A biologic limitation of our study is that DCIS, especially low and intermediate grade, may not exhibit the three-time-point EVF and K characteristics that result in the early washout pattern of invasive cancer [29]. As we accumulate more cases of DCIS, we shall be closely studying the spatial distribution of pixels as well as their number to possibly detect other ways of making this difficult diagnosis.
Yet another potential limitation is that normal intrammammary lymph nodes may exhibit an enhancement profile similar to that of malignancy. However, because lymph nodes have a distinct morphology (fatty hilum with entering vessel), this profile should not be a problem for lymph nodes greater than 5 mm.

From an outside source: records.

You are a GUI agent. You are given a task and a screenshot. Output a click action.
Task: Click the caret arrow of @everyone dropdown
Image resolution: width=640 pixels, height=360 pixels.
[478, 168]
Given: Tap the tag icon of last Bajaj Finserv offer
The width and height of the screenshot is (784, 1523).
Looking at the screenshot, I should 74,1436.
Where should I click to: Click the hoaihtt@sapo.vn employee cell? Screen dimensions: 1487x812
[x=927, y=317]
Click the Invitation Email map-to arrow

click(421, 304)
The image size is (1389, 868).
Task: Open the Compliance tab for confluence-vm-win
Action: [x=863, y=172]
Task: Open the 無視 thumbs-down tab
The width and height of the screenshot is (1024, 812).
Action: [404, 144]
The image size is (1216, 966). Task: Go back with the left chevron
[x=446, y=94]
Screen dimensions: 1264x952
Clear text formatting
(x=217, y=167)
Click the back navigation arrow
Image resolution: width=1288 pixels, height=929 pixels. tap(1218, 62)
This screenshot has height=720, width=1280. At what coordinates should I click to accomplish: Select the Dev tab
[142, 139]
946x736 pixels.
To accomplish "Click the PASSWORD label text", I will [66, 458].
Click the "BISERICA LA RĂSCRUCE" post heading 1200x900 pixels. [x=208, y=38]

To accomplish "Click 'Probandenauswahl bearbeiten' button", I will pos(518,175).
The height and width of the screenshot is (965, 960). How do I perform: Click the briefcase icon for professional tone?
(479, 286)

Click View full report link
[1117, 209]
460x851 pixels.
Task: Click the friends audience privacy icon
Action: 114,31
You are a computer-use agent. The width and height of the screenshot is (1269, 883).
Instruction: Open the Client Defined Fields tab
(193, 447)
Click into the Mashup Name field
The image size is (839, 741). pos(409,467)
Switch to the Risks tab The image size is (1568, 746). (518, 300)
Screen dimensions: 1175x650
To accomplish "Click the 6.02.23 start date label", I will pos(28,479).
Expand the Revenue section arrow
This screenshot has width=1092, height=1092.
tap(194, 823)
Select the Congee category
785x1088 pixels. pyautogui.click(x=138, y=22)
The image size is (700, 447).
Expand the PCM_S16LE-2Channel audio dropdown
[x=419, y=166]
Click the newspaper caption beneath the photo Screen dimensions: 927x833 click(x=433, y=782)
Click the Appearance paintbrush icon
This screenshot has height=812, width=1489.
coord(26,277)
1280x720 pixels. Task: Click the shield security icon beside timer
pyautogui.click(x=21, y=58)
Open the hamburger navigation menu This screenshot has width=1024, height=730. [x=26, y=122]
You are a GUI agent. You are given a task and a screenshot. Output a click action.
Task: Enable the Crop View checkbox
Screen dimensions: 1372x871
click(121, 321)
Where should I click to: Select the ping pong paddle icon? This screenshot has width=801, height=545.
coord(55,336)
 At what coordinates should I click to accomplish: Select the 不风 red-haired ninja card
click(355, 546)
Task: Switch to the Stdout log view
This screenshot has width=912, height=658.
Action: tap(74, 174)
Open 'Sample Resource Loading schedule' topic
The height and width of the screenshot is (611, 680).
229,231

In conclusion, we have evaluated a model-based algorithm for diagnosis of gadolinium-enhanced breast MR imaging. This method precalculates an optimized protocol and analyzes the dynamic images at pixel resolution providing a standardized computer-aided diagnostic tool. Testing at 1.5-T showed overall sensitivity and specificity of 87% and 84%, respectively. This overall sensitivity was lowered by the fact that 25% of our malignancies were cases of DCIS, in which MR imaging is known to have decreased sensitivityfor solid lesions, sensitivity was 95%, and specificity was 82%. Although the experienced breast MR radiologist may achieve a similar accuracy for single lesions, this technique allows rapid reliable evaluation of multiple enhancing regions. Future research will quantify the internal distribution of color pixels in a lesion and incorporate this information and gross morphologic descriptors into a generalized neural network for comprehensive diagnosis of lesions encountered during breast MR imaging.
Acknowledgments
We thank Charles E. Metz, University of Chicago, for providing us with
software (ROCFIT) and assistance in calculation of the receiver operating
characteristic curve derived from our data; Ravi Karra and David Manthei, for
help in finding patient volunteers and for collating and archiving the data
involved in this study; and Kristi Anderson and Dawn Hay, for their help in
scheduling research patients into an already tight clinical schedule.